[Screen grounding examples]
((
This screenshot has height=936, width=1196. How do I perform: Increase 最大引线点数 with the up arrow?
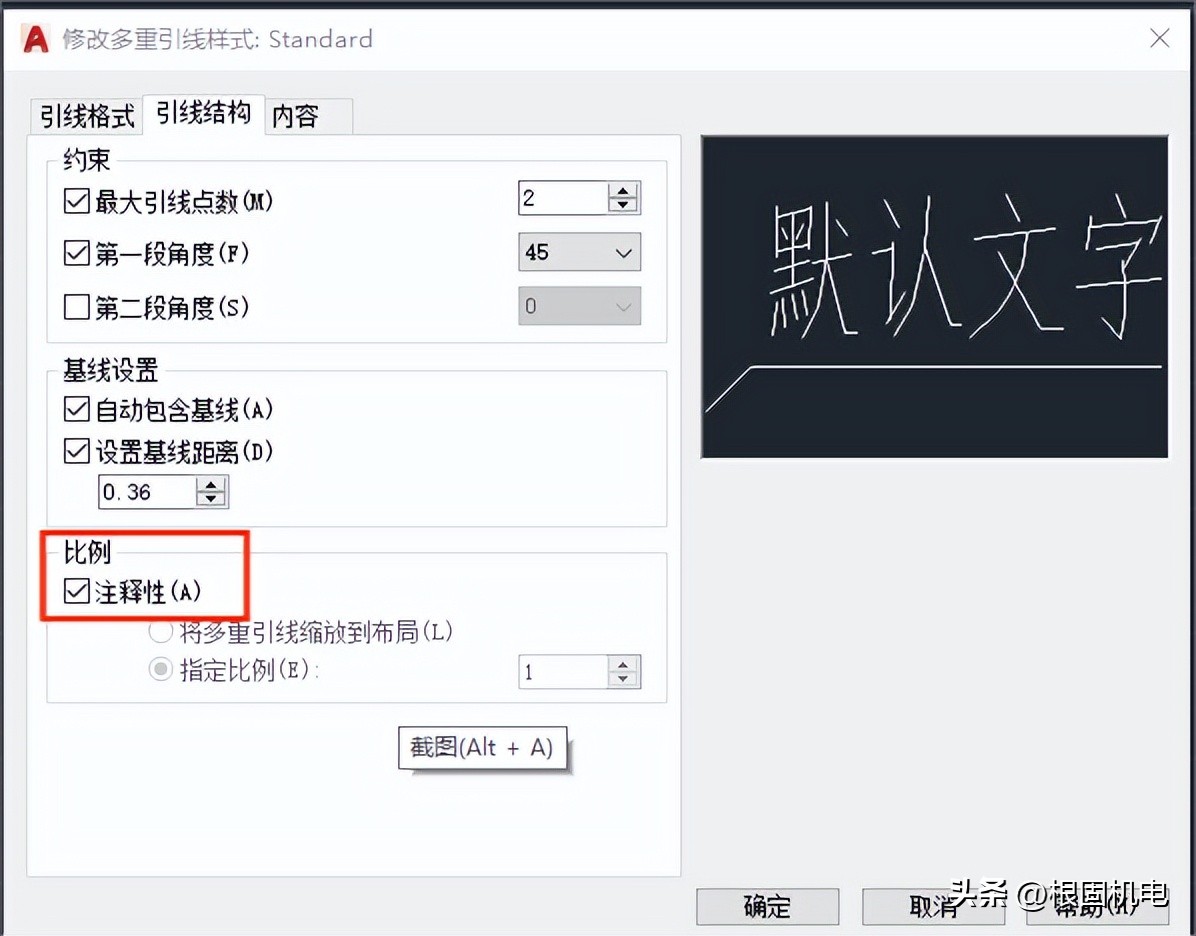(622, 190)

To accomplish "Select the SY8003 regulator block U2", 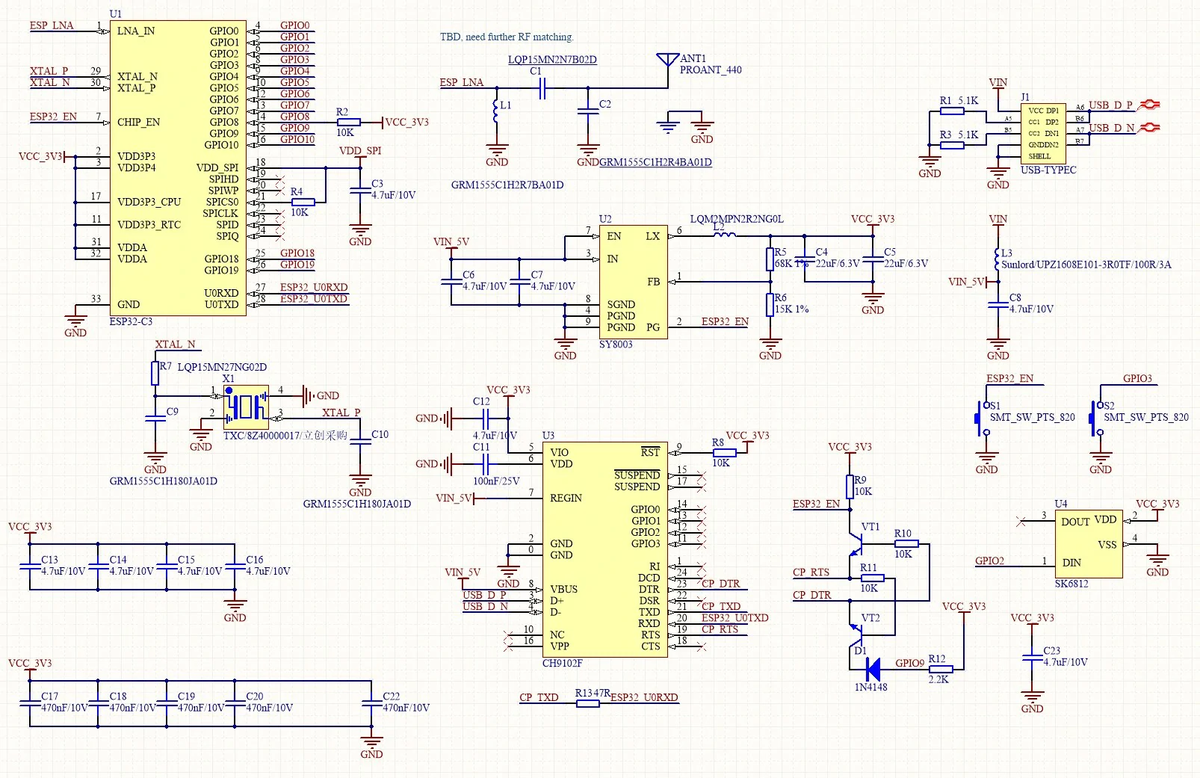I will coord(631,281).
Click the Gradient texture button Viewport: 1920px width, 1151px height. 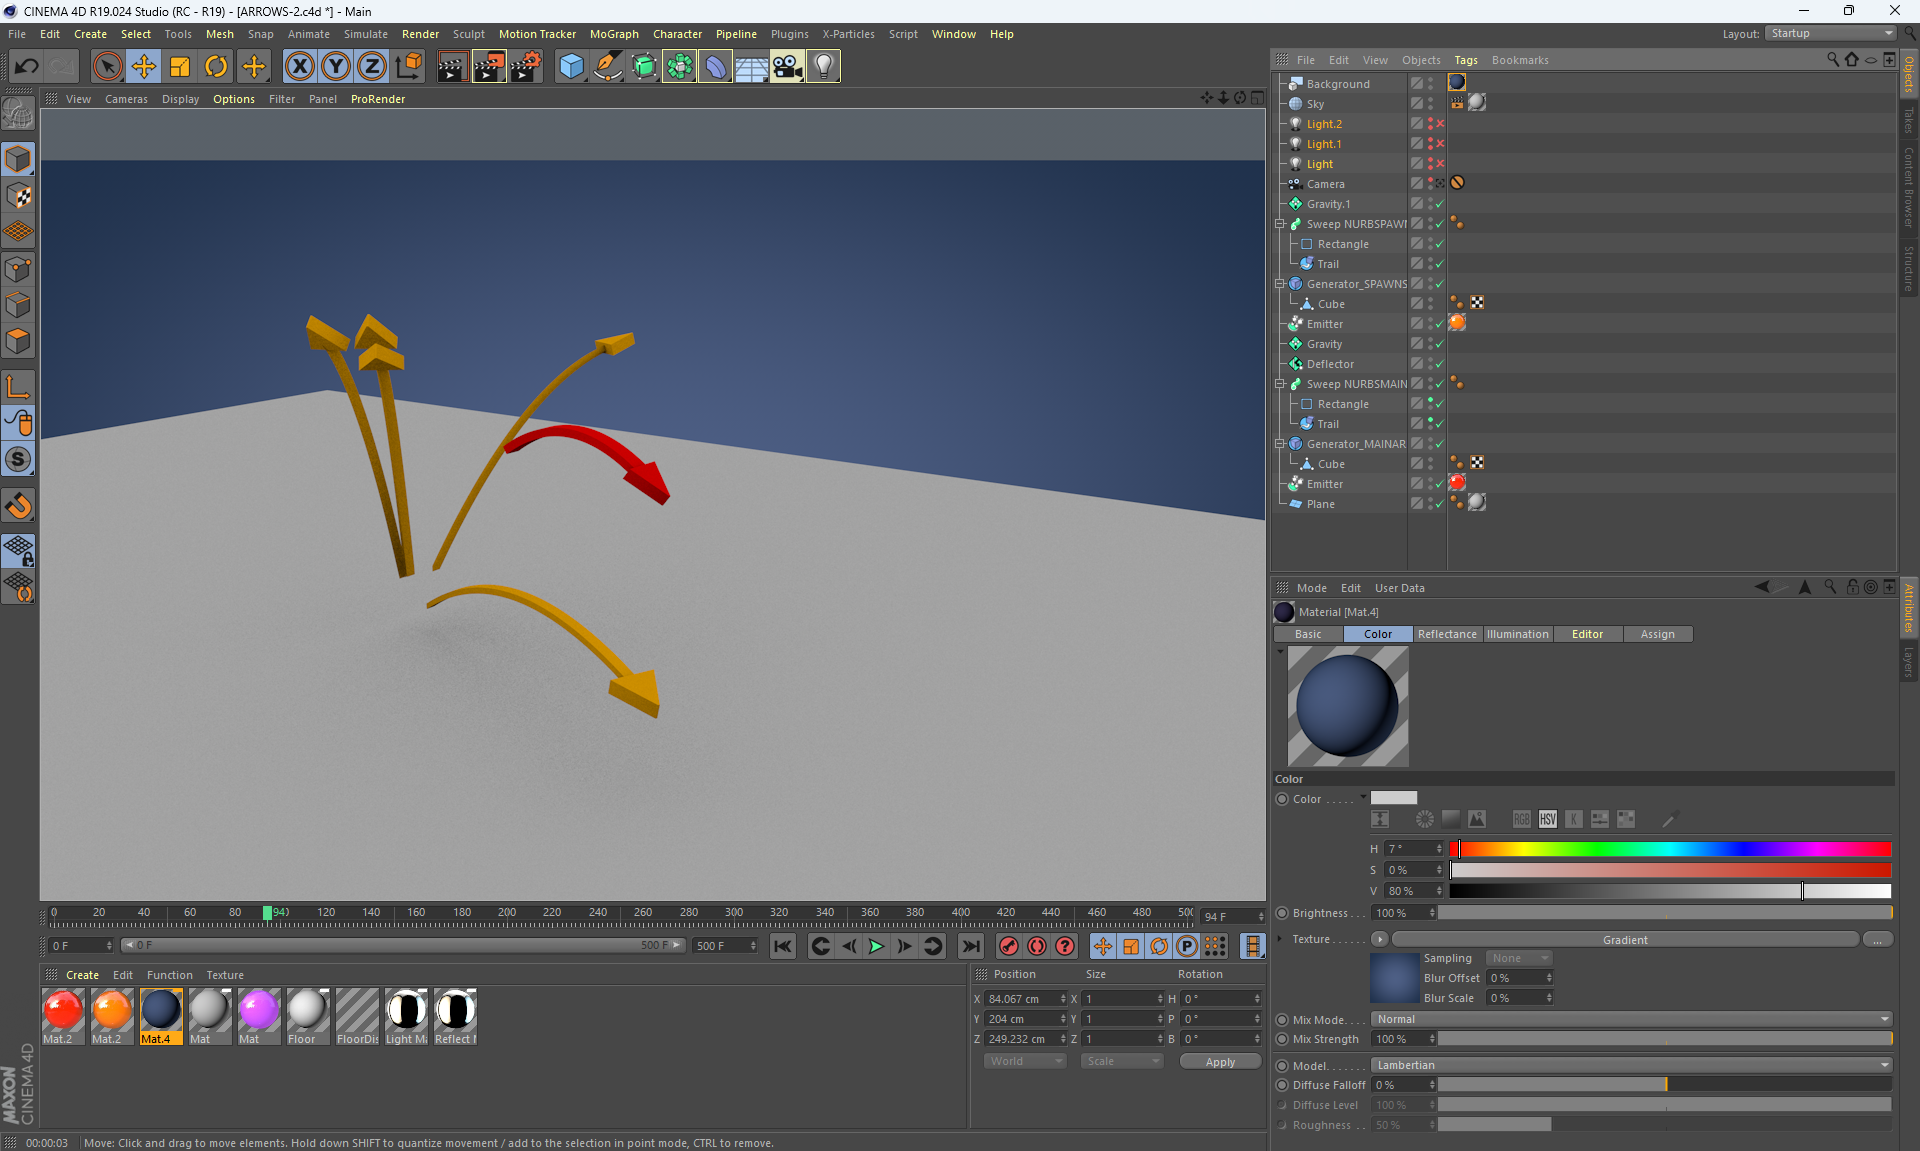(x=1624, y=940)
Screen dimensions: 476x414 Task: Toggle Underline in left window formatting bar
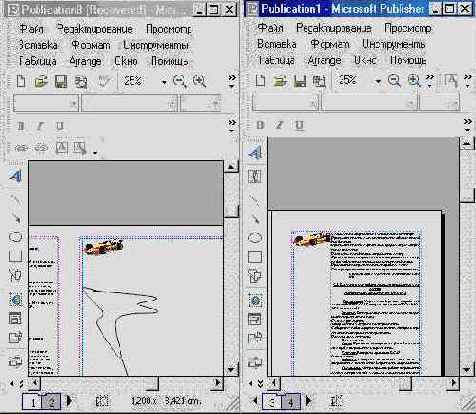60,126
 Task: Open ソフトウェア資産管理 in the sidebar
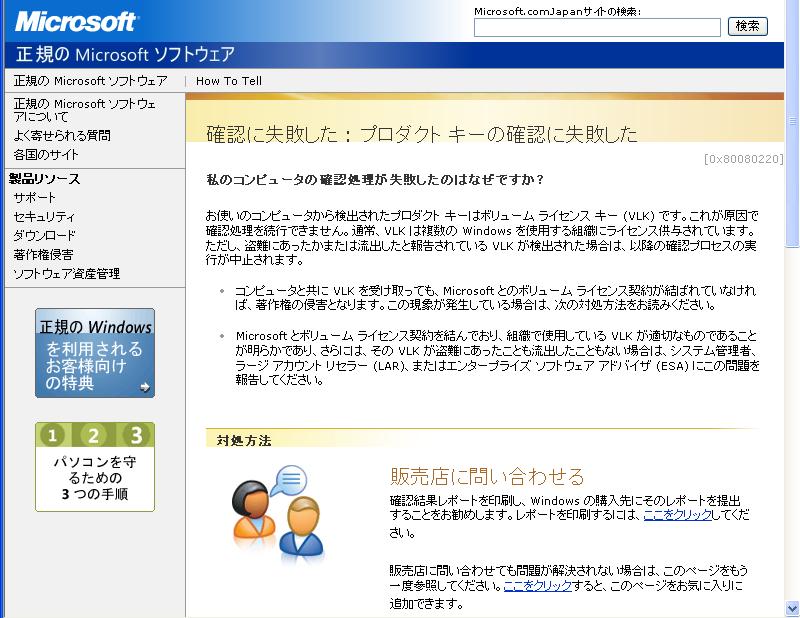tap(66, 274)
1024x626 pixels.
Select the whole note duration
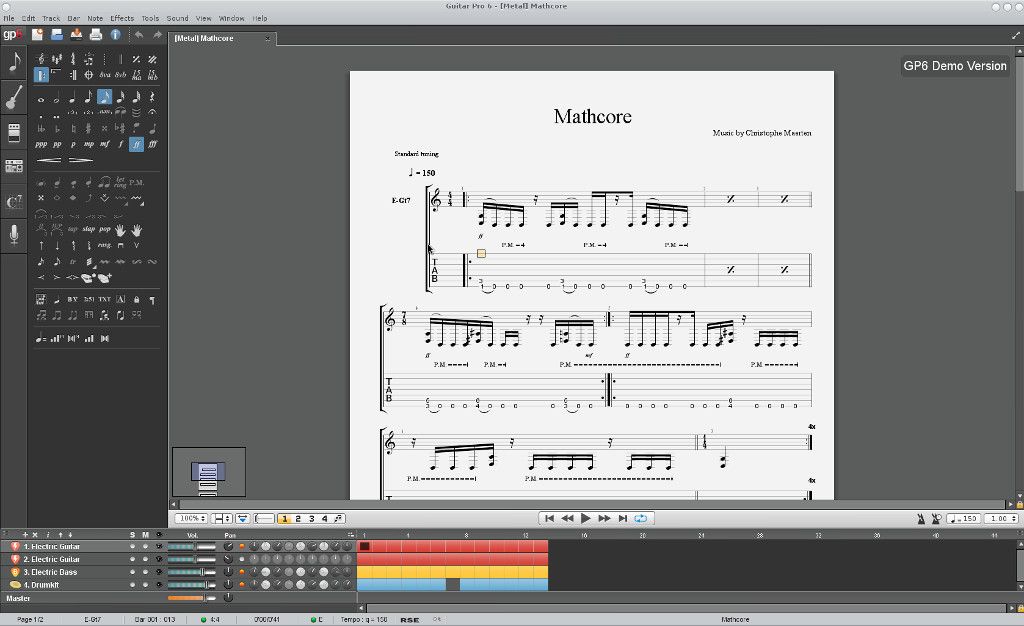(41, 98)
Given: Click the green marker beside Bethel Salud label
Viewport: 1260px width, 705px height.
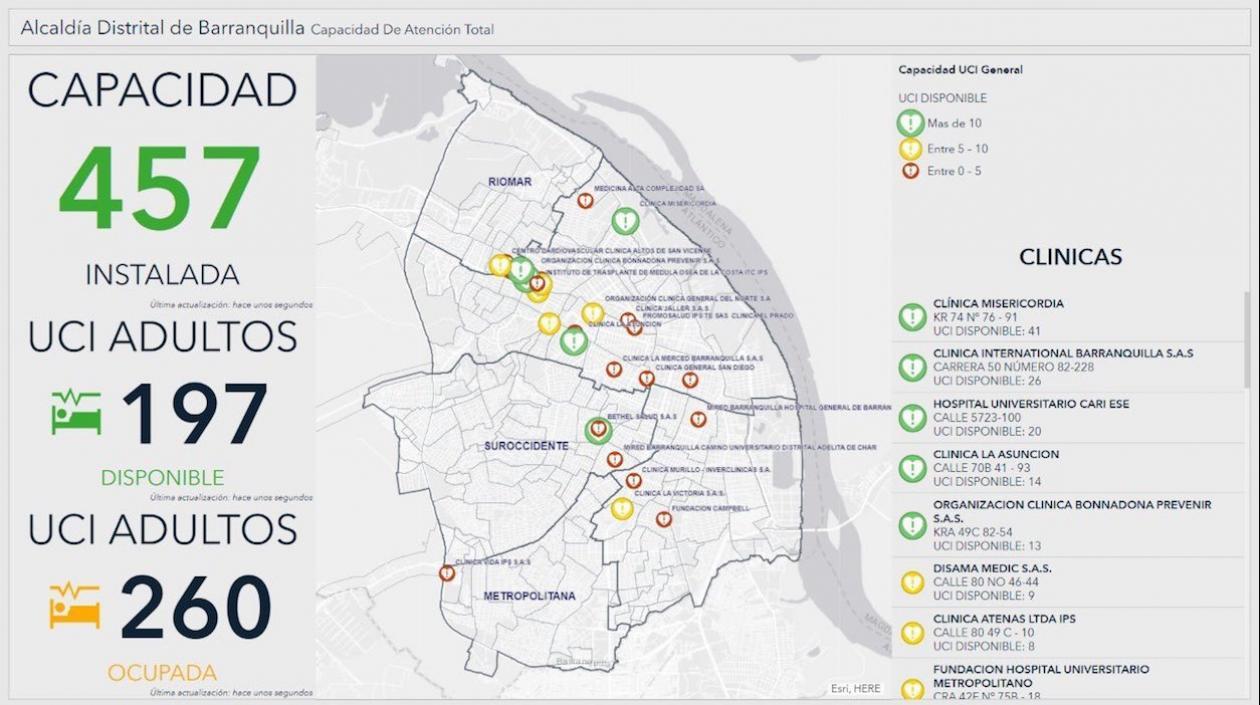Looking at the screenshot, I should click(598, 430).
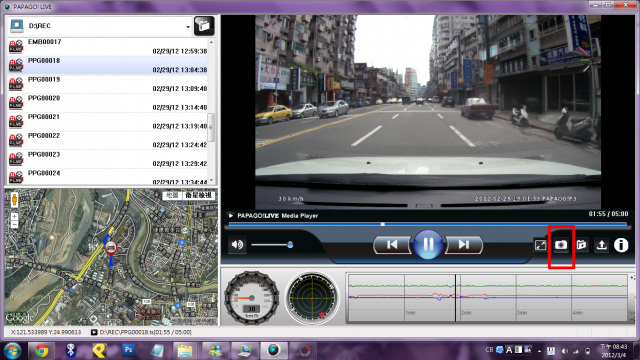Click the Street View pegman on map
The image size is (640, 360).
click(14, 200)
))
Reproduce the material exactly, starting at the line containing "Screen dimensions: 476x414" and continuing through the end of the material, with both ends included. Leave the pictures out of your answer.

Screen dimensions: 476x414 Task: Toggle Underline in left window formatting bar
60,126
 Task: Open ソフトウェア資産管理 in the sidebar
tap(66, 274)
1024x626 pixels.
Select the whole note duration
(41, 98)
Given: Click the green marker beside Bethel Salud label
Viewport: 1260px width, 705px height.
Looking at the screenshot, I should click(598, 430).
Click the Street View pegman on map
The image size is (640, 360).
click(14, 200)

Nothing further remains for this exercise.